[Alıştırma bölümleri]
1) Mozart'ın yeni bulunan eseriyle ilgili metne göre bu eser kaç bölümden oluşuyor?
2) Mozart'ın yeni bulunan eseriyle ilgili metinde "1756'da doğan müzik dâhisi" diye başlayan paragrafı, temel bilgilerini koruyarak daha kısa biçimde yeniden yazın.
3) Mozart'ın yeni bulunan eseriyle ilgili metni, kaldığı yerden devam ettirin.

Geçtiğimiz haftalarda dünya sanat tarihinin güncel anlamda en önemlisi olduğunu düşündüğüm haberlerinden biri çıktı ortaya. Sanatseverler ama özellikle de müzisyenler için büyük ehemmiyet taşıyan bir olaydı bu. Hayır, günümüz şarkıcılarından bahsetmiyorum, gerçek sanatçılardan bahsediyorum.
Belki duymuşsunuzdur, Mozart yeni bir parça yayımladı. Bu bestenin İsmi “Serenata ex C” ve üç viyola eşliğinde sunuluyor. Ne demek hangi Mozart’tan bahsediyorum? Bildiğimiz işte, Wolfgang Amadeus Mozart.
1756’da doğan müzik dâhisi, neredeyse bebekliğinden beri müzikle ilgileniyormuş. Küçüklüğünden demek isterdim ama kendisi beş (5) yaşındayken aristokratlara ve kraliyet ailelerine gösteri sunmak için bildiğiniz Avrupa turnesi yapıyormuş. Beş yaşındaki bazı çocuklar çamur yiyordu (kesinlikle ben değilim)
Bahsettiğim eseri ise Leipzig Belediye Kütüphaneleri (Leipzig Municipal Libraries) içerisinde keşfedilmiş. Kütüphanede ortaya çıkan hazineye bakar mısınız? Söz konusu eser 12 dakikadan ve 7 bölümden (Marche, Allegro, Menuett, Boloneso, Adagio, Menuett, Finale) oluşuyor.

[Veri kesiti]
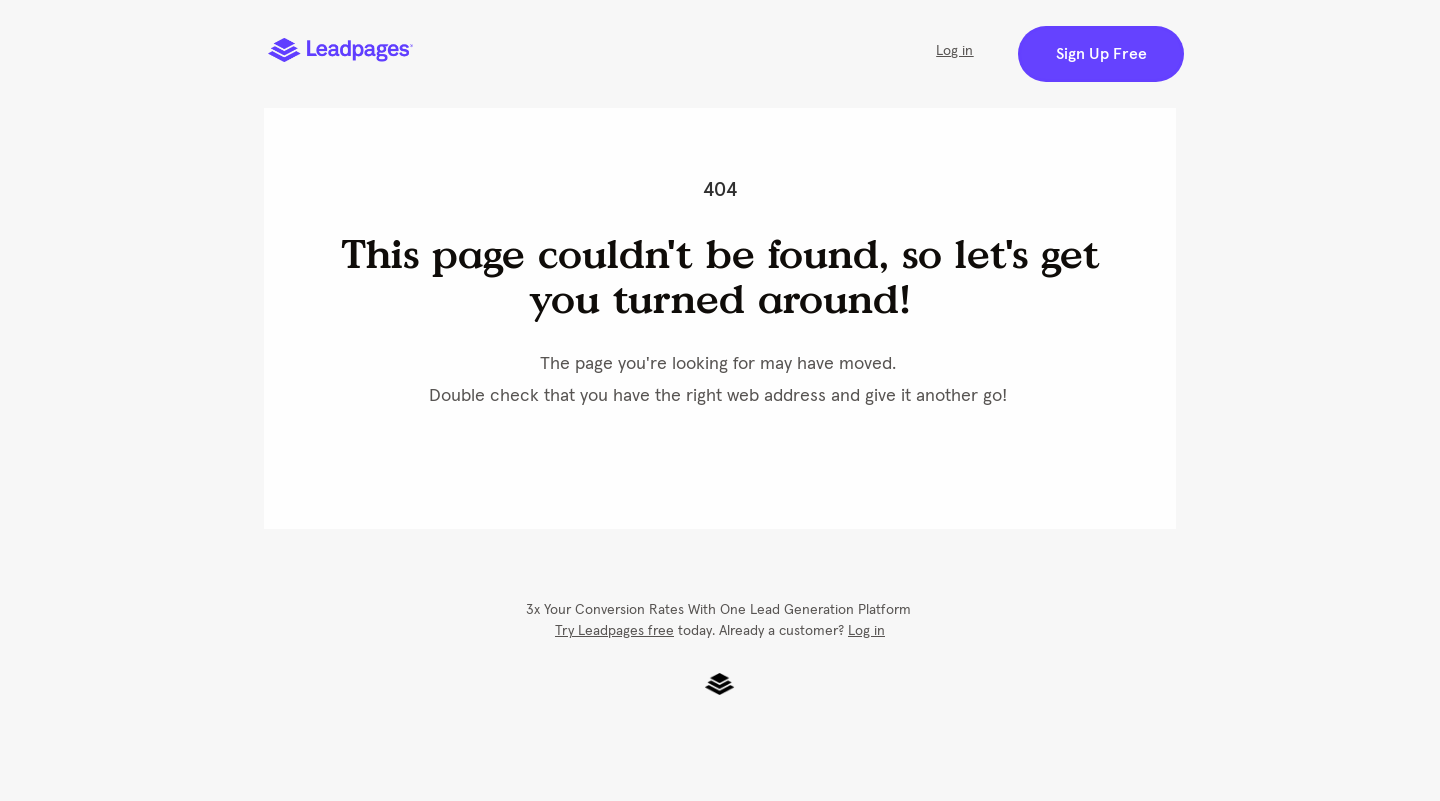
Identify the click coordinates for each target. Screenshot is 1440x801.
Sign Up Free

[Beklenen sonuçlar]
1) Eser yedi bölümden oluşuyor: Marche, Allegro, Menuett, Boloneso, Adagio, Menuett ve Finale.

2) 1756'da doğan Mozart, neredeyse bebekliğinden beri müzikle ilgileniyordu. Beş yaşındayken aristokratlara ve kraliyet ailelerine gösteri sunmak için Avrupa turnesine çıktı.

3)
Okuduğuma göre Mozart, 1769 yılından evvel “Amadeo” ismini kullanmıyormuş. Bulunan bu eserde de görülmediği belirtiliyor. Bu da demek oluyor ki, Mozart bu bestesini tamamladığında en fazla on üç (13) yaşında olabilirdi. Kaldı ki okumalarım sonucunda araştırmacıların da onun on veya on üç yaşlarında olabileceğini tahmin ettikleri görülüyor.
Küçük yaşta başlıyor olmasının da verdiği doyumsuz üretkenliği ve müziğe olan bağımlılığından olsa gerek, çok genç yaşta, otuz beş yaşında vefat eden Mozart toplamda altı yüzden fazla esere imza atmış.
Eser, önceki eserlerinden birine benzer olarak, “Ganz kleine Nachtmusik” olarak yeniden isimlendirilmiş (Quite Little Night Music - Çok Küçük Bir Gece Müziği). Ayrıca eser, 21 Eylül’de Leipzig Opera binası önünde üç genç müzisyen tarafından halka açık şekilde ilk kez icra edildi. İnsan sesleri arasında tüm doğallığıyla var olan bestenin stüdyo kaydını da şuradan dinleyebilirsiniz.
Photo by Tobias Tullius on Unsplash
Bu yazıyı yazma konusunu not almadan evvel (ki aslında arkadaşım ona söylediğimde yazmam gerektiğini söyledi) aklımda tam tersi yönde gelişen bir konu vardı.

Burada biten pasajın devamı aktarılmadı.